Communications based train control is when a signalling system uses communications, such as Wi-Fi or mobile phone signals, to give a train its instructions about how far it can move forward. This information is interpreted by a human driver or a computer to operate the train. Often communications based train control is combined with automatic train protection; if the instructions are violated, the train stops automatically.
Trains on the track and computers in a room can talk wirelessly to each other
Trains also communicate their position back to the signalling system to allow it to calculate how far ahead the train can move. The train calculates its position by using an odometer, fixed beacons in drilled into the ground at known locations, or by GPS. A combination of all three can be used on one train line, particularly if that line has a lot of tunnels that block GPS.

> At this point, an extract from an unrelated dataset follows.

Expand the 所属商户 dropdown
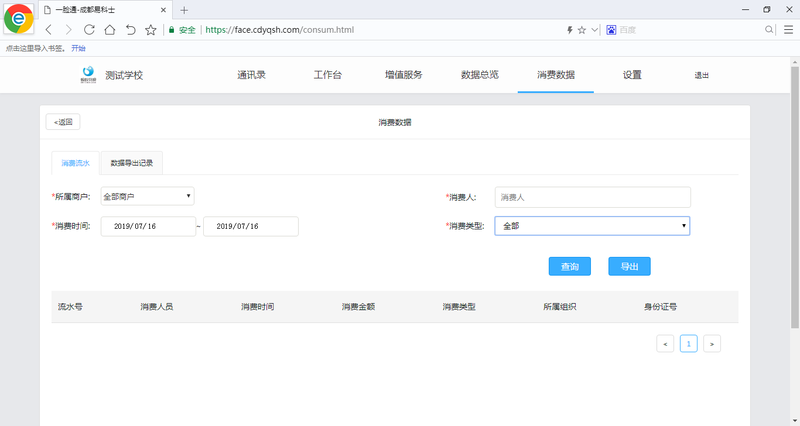 [x=148, y=196]
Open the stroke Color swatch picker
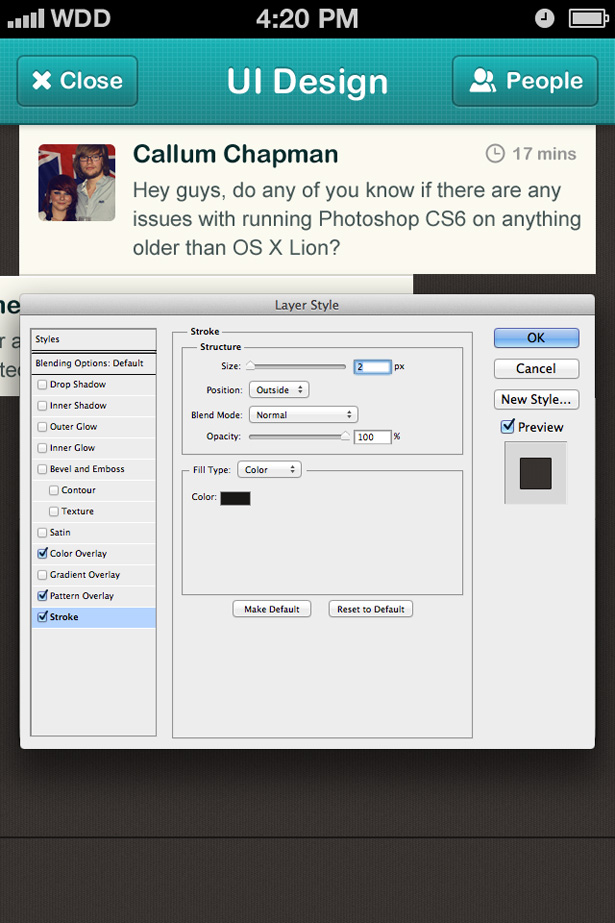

When trains collide, people can die. When equipment breaks down, trains can collide. Fail safe means that when a piece of equipment in a system fails, the system should default to a safe state.
The reason a track circuit detects the absence of a train by measuring an electric current is because it is fail safe. When the electric current is not received, a train might be there. If the signalling system believes there is a train present, it won’t send another train into that section - this is fail safe. If the power stopped working (i.e. the equipment failed) then the electric current wouldn’t be received and the system would think there is a train present - the safer situation.
Fail safe is often why signal faults cause more delays on a rail line than any other type of fault. What is the safest way to prevent trains colliding? Don’t allow trains to move!. If the system cannot guarantee the safety of the line ahead, it will stop any train approaching. A human must intervene and make sure it is safe to proceed, this takes time and can cause delays.
Did you reach this far and wonder why I didn’t include signal in this list? Rail signalling is much bigger than the traffic light coloured signals by the side of the line.
Rail signalling is a big employer of people worldwide. Customers expect trains to run quickly, reliably, and without crashing. Rail signalling facilitates this. Getting a job in signalling can be tough, but it’s a rewarding industry to be in. Signalling is how I started out working in rail.